Opera Company executive director David B. Devan is working on it.

"One of the things I have on my agenda is to ramp up that discussion with the city, GPTMC, and other people who brand the city," he said. "Is there a way that this kind of thing can be developed for [hotel] room nights, for restaurants? Is there a way for this to equal local economic impact?"

For the Opera Company, the episode has been measurably beneficent.

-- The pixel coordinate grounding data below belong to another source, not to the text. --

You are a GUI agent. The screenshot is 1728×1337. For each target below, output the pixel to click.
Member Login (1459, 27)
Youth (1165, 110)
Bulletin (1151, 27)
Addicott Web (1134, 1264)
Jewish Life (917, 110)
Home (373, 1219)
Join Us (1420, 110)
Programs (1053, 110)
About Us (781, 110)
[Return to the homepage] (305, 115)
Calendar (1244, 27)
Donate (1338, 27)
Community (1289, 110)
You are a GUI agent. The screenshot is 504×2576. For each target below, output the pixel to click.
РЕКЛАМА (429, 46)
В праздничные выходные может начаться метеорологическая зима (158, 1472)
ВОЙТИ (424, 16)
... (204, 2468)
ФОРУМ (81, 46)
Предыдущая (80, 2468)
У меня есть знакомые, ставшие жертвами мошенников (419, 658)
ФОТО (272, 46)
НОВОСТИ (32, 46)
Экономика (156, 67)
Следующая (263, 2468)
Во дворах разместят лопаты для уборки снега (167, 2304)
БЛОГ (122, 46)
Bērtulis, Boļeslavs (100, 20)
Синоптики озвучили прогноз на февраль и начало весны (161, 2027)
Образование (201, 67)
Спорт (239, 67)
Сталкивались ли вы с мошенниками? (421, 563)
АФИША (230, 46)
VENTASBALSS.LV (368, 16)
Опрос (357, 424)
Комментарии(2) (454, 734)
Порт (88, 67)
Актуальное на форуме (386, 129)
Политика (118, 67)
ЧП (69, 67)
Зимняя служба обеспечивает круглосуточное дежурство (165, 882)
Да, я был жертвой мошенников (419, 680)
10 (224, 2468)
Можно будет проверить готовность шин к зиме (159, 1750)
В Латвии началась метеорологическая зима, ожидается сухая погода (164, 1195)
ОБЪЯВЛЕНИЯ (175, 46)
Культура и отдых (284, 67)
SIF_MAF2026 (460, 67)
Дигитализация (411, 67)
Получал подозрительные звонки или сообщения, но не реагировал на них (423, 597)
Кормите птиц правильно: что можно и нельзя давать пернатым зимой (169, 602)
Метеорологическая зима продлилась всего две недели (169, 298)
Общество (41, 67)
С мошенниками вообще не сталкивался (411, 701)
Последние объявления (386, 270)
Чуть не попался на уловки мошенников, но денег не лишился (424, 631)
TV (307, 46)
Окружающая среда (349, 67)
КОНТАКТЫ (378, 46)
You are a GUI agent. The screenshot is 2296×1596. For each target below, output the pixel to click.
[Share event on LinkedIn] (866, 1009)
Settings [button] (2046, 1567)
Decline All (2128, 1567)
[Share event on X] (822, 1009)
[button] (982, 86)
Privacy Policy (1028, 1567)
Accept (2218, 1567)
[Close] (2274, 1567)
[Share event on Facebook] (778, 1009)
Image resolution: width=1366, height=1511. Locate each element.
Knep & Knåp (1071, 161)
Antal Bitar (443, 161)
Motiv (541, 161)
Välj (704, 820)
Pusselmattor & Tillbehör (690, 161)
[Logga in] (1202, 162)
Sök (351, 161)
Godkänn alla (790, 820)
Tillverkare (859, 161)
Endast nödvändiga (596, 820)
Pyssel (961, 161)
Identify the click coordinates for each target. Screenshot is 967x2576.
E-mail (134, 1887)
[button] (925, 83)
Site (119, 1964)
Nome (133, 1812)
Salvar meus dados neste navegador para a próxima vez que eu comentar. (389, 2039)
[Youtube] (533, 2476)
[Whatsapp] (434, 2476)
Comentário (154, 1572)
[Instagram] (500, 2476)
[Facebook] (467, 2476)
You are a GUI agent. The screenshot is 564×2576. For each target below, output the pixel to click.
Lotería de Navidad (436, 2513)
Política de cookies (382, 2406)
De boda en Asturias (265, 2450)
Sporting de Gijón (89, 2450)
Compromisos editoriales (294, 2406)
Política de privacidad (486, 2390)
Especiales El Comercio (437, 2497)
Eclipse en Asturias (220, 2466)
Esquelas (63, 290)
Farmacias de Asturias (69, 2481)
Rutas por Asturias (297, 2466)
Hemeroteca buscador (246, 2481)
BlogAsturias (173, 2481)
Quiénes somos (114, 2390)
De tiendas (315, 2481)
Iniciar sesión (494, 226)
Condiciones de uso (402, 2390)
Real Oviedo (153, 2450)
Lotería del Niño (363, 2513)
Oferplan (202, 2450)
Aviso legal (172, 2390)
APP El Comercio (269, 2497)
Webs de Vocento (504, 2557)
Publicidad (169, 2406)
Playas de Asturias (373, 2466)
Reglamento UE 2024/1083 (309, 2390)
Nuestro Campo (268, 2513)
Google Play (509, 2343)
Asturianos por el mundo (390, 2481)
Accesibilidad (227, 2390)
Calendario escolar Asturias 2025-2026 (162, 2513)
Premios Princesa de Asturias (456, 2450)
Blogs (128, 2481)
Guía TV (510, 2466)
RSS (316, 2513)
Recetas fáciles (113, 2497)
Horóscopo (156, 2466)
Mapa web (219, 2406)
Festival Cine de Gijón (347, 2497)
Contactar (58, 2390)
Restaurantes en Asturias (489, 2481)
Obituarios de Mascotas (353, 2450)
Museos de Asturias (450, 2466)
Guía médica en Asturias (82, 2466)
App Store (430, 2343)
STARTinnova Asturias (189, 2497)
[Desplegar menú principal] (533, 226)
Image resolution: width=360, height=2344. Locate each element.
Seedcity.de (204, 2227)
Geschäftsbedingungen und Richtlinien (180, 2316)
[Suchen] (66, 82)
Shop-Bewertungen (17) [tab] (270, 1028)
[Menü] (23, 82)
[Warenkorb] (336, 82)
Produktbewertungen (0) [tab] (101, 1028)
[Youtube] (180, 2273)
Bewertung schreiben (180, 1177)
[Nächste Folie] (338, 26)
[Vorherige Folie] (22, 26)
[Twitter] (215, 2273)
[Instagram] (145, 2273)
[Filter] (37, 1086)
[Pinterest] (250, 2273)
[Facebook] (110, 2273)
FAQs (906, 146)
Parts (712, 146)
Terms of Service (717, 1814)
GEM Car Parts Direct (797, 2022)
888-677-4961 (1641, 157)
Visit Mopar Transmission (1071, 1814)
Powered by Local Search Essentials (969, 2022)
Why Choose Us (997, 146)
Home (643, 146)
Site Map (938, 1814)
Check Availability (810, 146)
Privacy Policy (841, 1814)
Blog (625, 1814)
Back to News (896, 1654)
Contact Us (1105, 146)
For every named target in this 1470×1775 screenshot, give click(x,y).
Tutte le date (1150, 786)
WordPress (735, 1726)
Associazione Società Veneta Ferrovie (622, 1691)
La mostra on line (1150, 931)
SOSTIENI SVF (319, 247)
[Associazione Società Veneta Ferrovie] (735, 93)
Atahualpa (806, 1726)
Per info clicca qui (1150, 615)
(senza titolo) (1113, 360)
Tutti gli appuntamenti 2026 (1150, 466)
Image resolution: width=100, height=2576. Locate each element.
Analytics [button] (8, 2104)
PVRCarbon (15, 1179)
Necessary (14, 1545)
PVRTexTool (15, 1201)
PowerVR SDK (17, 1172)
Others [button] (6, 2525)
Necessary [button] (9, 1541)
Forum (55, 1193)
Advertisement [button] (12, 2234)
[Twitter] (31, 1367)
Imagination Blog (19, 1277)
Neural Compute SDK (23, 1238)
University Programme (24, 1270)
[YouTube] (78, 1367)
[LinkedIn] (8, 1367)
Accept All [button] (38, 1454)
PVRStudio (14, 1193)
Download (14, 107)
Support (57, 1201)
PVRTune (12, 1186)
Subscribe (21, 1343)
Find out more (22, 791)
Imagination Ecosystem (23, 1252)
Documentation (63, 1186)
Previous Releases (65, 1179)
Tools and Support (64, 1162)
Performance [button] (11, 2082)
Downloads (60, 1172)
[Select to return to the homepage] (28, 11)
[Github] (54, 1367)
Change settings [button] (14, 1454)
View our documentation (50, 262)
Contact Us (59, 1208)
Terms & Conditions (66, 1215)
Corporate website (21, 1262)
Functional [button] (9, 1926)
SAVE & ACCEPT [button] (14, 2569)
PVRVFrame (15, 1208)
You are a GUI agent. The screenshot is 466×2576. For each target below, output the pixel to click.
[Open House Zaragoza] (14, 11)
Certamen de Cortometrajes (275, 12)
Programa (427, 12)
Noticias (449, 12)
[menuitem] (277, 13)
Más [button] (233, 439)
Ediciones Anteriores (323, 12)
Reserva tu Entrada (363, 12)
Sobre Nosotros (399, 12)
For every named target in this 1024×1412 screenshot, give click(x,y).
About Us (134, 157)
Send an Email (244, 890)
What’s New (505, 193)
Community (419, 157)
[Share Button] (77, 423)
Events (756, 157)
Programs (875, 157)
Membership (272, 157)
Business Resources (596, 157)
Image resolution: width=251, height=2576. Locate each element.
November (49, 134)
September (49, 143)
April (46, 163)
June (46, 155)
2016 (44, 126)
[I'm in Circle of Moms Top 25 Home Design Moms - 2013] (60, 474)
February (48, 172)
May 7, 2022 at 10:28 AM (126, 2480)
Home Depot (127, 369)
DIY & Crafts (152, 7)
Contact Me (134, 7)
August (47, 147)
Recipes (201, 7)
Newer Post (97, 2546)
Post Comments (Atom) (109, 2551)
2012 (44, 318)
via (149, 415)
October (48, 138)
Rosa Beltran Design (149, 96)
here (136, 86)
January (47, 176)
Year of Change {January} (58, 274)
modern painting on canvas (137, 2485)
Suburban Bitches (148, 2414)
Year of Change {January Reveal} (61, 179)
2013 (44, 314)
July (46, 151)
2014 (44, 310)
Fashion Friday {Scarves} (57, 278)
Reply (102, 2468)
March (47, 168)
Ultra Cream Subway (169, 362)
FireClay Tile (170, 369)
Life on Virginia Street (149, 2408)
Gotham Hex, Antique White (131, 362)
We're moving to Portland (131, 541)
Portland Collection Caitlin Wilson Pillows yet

No bump in ticket sales has been detected, but Philadelphia's little opera troupe - with a $9 million annual budget that's a quarter of those of the city's largest arts groups - has received about $1,000 in small gifts as a result of the video, and is on the receiving end of a generally nice vibe.

"This kind of success is igniting philanthropy," Devan said. "Every major gift call I go on, the first thing out of everyone's mouths is how great our YouTube stuff is."

The funding for the venture was itself a gift: $30,000 from the Knight Foundation, which awarded the money after the Opera Company staged a similar April ambush with Verdi at the Reading Terminal Market.

With these electronic media forays under its belt, the Opera Company feels confident in developing steps to take its Puccini, Mozart, and Bizet beyond the 153-year-old, 2,900-seat Academy of Music it calls home.

One idea being explored is moving an opera production out of the Academy and into a movie studio for specially adapted versions to be distributed online.

"The Met has had a good run of HD broadcasts, right? So OK, live simulcast, someone else has that covered. But maybe some of our learning from YouTube with purpose-filmed, purpose-produced stuff - we have some proprietary knowledge about that now," said Devan.

But an audience in the millions for pure opera seems unlikely. The Opera Company's Messiah video hit several distinct constituencies at once: wags and joy-mongers, classical and opera lovers, Christmas nostalgists, and Christians savoring a sacred event in a secular setting. It certainly helped that the video was launched as the Christmas season was gearing up.

It's been linked on blogs and websites worldwide - far beyond the usual classical music chattering class, to inyourfaceradio.net, readingkidsbooks.blogspot.com, reformationanglicanism.blogspot.com, and hundreds of others.

Devan isn't alone in pointing out that the number of people claiming to have actually been at Macy's that day is growing, coloring the event in shades of Woodstock.

It made online commenter bkwyrm "hopeful and happy to the point of tears."

1947invictus saw it as "bringing classical music to the main stream of society!!!!"

"This is probably the greatest video ever shown on YouTube," declared theredarrow78.

Wrote sdoublait: "All I see in this video is a bunch of overweight, poorly dressed Americans out buying things they do not need and cannot afford."

Ah, well, everyone's a critic.

Authors of the American Culture website took the Macy's sing-in as a validation of Christianity in America.

"Once in awhile something special happens in American culture to bring joy to our country's vast population of Christians, and especially those who take their Christian faith very seriously. We are more used to being the butt [of] jokes and ridicule, or the object of libertarian fears, and more often than not just ignored."

Noting the millions of views, the author adds: "Take that, you mighty secular elites!"

If intent matters, nothing of the sort - no religious messaging - was considered when the Opera Company chose Handel's piece for the sing-in.

Requirements were a work that hundreds of choristers would already know, and one that would make use of the Wanamaker Organ.

"That's part of the adventure when you go to a wide platform - everyone is going to take something different from it," Devan said. "These viral things have a life of their own."